Hören wir mal weiter rein in die Scheibe. "To Be Young (Is To Be Sad, Is To Be High)" klingt schon wesentlich bluegrassiger und countryrockiger. Neben dem jung klingenden
Rawlings ist
Welch nun zweitstimmlich klar zu orten - die beiden haben für dieses Projekt die Singrollen getauscht. Klassisches Singer/Songwritertum mit "I Hear Them All" und einer wunderbar gezupften, warmtönenden Gitarre (
Rawlings spielt vorzugsweise auf einer 1935er Epiphone-Klampfe, die damals als 'Volksgitarre' günstig zu haben war). Auch das melodramatische "Method Acting" mit Mrs.
Welch auf der 'Harmony'-Gesangsspur wird nur von den (hervorragenden) akustischen Gitarren begleitet.
Es geht nahtlos und kaum merklich in "Cortez The Killer" über - erneut ein gelungener Zeitsprung. Noch weiter zurück tönt "Sweet Tooth";
Woody,
Pete,
Odetta oder
Jimmie lassen grüßen …
... Gemütlicher Schunkel-Country mit "How's About You", auf den eine zeitgemäße Version folgt: "It's To Easy" rumpelt flott über den Dancefloor.

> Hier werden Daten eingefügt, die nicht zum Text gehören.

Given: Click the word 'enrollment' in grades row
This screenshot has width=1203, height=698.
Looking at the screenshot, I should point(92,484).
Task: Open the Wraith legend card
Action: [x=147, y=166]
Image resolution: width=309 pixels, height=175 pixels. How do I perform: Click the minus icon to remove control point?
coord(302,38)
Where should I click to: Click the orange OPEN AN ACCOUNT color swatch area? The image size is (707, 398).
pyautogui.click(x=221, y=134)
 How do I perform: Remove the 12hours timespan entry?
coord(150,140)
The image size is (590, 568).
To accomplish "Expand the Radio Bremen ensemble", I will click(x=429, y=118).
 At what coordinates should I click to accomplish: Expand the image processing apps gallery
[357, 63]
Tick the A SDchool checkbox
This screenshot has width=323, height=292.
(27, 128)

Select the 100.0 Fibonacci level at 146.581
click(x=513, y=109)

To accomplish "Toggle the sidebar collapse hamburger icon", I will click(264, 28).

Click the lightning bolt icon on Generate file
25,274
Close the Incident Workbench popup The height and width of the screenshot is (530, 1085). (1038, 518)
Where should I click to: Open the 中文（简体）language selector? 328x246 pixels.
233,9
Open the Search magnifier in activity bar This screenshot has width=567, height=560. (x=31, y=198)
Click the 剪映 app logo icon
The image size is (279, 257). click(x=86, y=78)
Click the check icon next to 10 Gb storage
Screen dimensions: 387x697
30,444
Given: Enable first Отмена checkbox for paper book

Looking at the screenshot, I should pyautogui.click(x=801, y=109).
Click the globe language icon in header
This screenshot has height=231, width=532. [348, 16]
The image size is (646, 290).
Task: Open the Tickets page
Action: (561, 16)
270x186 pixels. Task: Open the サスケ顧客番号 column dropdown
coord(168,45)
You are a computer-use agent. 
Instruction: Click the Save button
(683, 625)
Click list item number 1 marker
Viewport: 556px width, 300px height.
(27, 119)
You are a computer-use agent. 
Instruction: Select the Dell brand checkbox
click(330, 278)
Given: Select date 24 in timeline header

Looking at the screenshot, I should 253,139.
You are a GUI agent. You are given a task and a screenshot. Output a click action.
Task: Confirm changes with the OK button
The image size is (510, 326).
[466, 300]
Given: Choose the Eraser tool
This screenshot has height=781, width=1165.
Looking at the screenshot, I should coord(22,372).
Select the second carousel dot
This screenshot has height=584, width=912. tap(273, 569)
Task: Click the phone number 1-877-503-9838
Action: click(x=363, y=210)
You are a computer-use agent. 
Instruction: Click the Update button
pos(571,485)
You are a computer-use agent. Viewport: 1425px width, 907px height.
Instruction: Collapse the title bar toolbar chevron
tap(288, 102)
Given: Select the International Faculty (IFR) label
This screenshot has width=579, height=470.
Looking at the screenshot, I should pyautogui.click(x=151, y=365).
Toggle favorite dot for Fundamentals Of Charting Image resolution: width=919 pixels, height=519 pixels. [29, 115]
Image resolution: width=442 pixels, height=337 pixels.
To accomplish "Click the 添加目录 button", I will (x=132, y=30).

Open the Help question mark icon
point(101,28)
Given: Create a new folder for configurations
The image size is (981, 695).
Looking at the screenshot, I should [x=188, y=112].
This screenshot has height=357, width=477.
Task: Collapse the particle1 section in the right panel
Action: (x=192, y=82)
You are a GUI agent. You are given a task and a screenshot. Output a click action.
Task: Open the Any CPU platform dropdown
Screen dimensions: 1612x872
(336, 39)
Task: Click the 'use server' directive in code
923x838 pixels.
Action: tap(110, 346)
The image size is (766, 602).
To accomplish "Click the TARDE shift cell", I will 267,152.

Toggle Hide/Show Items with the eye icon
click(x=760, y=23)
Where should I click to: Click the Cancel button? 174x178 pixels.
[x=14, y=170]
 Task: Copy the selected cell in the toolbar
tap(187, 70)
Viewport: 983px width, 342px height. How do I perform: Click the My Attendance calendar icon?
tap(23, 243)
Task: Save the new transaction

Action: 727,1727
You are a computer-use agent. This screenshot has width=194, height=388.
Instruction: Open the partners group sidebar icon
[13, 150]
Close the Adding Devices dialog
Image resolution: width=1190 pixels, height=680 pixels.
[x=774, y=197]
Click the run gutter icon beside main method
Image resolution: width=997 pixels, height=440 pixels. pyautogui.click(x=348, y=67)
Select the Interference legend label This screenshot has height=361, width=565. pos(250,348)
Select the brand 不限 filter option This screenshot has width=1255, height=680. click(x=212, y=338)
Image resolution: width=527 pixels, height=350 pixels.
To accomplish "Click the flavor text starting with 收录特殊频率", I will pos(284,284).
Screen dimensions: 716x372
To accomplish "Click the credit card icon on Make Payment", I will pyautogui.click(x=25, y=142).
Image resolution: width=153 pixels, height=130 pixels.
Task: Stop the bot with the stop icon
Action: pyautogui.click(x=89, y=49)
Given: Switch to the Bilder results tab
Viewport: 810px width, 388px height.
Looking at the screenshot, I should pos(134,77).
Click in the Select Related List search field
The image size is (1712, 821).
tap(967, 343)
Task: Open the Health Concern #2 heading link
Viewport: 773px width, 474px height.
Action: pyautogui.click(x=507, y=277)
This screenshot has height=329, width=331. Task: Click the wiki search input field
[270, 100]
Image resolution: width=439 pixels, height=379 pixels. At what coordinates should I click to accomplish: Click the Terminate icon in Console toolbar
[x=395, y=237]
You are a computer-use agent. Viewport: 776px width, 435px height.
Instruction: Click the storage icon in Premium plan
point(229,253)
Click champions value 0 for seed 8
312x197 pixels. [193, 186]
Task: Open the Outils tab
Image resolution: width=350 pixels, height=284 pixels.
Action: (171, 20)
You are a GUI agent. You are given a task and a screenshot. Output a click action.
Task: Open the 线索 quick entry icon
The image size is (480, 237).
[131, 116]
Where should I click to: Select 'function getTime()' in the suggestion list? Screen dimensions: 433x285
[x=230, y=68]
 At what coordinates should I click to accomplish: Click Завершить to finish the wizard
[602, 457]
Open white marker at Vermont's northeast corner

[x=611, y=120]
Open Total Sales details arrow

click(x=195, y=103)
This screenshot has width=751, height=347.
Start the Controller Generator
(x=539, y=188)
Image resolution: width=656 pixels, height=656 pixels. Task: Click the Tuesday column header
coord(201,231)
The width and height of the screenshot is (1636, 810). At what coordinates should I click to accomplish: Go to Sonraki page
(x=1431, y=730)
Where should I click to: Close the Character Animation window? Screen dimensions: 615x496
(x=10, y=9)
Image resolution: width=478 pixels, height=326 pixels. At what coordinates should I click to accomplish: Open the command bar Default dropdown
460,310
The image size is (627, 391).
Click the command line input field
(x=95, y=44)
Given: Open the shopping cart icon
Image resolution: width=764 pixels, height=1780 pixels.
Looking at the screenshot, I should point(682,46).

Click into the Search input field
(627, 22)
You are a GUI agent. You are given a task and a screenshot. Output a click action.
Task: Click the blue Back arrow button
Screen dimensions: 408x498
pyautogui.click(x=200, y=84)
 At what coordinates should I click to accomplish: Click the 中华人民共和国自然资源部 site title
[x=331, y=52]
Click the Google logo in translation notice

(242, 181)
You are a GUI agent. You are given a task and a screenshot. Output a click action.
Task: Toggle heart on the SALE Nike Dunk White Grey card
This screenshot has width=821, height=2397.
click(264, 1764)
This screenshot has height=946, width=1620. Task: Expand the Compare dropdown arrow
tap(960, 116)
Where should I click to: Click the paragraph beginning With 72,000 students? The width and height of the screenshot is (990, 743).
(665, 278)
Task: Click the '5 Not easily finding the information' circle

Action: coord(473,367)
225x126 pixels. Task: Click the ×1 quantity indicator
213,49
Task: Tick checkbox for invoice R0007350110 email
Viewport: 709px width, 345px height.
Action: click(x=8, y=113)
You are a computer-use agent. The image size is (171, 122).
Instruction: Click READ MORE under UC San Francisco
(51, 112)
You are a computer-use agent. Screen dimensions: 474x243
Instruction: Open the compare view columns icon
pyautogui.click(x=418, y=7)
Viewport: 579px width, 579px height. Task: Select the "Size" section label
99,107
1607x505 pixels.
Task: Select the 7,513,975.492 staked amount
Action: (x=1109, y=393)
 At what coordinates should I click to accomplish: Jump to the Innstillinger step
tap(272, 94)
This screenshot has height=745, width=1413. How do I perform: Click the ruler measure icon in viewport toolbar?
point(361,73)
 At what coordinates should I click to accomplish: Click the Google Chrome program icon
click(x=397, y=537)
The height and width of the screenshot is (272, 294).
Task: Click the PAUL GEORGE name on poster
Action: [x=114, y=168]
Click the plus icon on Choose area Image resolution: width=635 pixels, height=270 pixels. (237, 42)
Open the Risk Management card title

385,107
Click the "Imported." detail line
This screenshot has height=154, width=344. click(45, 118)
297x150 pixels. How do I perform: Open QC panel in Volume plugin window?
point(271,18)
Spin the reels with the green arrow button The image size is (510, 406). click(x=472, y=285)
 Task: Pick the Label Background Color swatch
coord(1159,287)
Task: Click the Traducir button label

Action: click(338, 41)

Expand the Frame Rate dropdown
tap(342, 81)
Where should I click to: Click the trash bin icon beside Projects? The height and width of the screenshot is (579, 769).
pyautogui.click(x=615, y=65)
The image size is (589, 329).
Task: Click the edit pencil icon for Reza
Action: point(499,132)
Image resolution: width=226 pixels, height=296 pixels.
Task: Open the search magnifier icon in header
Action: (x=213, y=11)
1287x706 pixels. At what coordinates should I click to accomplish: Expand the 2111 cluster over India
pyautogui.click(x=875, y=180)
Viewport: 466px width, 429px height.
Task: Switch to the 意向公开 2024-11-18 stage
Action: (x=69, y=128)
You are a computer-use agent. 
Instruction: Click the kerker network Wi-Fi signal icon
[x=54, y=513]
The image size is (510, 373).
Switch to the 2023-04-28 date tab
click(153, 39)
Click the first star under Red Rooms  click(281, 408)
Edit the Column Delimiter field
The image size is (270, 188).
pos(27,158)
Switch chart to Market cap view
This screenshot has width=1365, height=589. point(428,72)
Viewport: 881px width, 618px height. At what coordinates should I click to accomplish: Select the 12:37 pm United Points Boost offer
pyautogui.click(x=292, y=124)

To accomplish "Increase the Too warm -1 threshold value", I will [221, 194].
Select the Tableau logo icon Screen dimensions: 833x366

Fullers fröhliches "Monkey And The Engineer" ist als einziger Song mit Mundharmonika und Dixie-Bläsern aufgepeppt. "Bells Of Harlem" klingt wie eine Mischung aus "Lay Lady Lay" und "What A wonderful World" - zum Schluss gibt's noch mal die dicke Schnulze. Mit Sahne (gestrichen, nicht geschlagen).
Nein, für das Debüt von
Dave Rawlings Machine gibt es keine richtige Schublade und braucht es auch nicht. Wer Hörspaß an einem der genannten Stile oder allen zusammen hat, wer "O Brother, Where Art Thou" und die Mucke daraus mag, wer als harter Rocker in den frühen Siebzigern den
Byrds, der
Band,
Bob Dylan,
Arlo Guthrie, der
Nitty Gritty Dirt Band oder
Grateful Dead zu den Kühen und Flöhen aufs Land gefolgt ist, wer von der aktuellen Bluegrass-Welle angesteckt wurde oder wer allgemein gern amerikanische Roots-Music hört, der wird diese Gute Laune-Scheibe häufiger auflegen. Und danach wissen, wer der 'Freund eines Freundes' ist. Aber alle irgendwie gearteten Puristen sollten tunlichst die Ohren davon lassen!